Count the lines below containing "computer"; state the number only.

===== Entries provided =====

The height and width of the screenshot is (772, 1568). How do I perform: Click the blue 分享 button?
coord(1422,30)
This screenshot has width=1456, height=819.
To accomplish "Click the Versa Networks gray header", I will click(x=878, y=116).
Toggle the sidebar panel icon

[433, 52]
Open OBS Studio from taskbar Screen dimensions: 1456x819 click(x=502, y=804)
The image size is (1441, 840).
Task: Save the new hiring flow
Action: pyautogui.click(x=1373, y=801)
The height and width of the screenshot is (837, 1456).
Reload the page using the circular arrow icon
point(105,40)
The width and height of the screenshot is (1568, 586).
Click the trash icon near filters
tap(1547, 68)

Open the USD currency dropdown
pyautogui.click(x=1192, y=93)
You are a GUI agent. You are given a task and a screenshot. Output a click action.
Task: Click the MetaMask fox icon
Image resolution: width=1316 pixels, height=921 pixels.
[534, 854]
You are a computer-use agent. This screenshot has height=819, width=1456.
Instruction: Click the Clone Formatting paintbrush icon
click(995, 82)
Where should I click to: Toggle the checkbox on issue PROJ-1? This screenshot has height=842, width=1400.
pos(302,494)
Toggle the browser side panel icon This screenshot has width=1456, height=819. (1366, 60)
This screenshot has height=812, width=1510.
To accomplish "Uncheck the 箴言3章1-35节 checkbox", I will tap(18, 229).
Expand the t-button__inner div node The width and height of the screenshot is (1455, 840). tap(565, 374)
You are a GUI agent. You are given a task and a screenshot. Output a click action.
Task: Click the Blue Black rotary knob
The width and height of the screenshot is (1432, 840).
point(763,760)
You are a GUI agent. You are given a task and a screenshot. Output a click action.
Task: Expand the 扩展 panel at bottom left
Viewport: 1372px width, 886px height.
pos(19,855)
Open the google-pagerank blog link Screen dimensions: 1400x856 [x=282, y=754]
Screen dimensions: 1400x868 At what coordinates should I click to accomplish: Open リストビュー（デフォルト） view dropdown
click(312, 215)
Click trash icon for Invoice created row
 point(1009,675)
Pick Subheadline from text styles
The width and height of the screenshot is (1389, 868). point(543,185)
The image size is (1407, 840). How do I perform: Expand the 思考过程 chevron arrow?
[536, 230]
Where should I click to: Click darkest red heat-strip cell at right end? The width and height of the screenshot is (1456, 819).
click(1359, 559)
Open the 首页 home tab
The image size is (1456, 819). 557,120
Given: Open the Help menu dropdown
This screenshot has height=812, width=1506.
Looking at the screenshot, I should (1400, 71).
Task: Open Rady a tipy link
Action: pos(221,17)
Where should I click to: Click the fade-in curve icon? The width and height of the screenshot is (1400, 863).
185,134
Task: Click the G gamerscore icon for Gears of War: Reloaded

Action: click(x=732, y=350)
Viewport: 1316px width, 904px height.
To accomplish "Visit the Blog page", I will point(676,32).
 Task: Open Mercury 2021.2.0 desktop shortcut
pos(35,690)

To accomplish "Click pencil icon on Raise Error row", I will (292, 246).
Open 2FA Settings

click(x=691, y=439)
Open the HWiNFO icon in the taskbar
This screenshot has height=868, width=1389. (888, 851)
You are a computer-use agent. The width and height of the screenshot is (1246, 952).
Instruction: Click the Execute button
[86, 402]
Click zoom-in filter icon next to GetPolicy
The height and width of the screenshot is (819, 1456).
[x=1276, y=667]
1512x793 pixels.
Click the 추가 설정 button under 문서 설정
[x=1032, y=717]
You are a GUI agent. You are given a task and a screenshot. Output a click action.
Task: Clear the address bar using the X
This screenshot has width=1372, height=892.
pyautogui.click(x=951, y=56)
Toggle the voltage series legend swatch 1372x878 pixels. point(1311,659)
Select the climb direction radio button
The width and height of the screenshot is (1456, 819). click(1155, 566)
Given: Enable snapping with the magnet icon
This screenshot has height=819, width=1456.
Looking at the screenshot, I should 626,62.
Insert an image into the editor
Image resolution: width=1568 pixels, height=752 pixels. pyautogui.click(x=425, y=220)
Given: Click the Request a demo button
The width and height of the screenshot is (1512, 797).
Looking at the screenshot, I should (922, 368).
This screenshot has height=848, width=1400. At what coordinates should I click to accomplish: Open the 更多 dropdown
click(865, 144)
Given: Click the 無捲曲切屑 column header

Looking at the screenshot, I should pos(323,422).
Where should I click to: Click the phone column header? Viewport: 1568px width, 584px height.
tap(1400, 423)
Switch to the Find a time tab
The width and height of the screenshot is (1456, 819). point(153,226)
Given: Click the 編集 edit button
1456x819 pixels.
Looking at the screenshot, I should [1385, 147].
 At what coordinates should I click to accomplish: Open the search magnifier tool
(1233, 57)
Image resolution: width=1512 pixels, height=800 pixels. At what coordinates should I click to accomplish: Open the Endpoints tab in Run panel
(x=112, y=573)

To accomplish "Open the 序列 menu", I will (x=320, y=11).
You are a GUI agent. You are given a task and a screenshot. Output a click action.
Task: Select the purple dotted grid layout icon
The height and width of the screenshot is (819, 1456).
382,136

=====

» **Result for this exercise**
2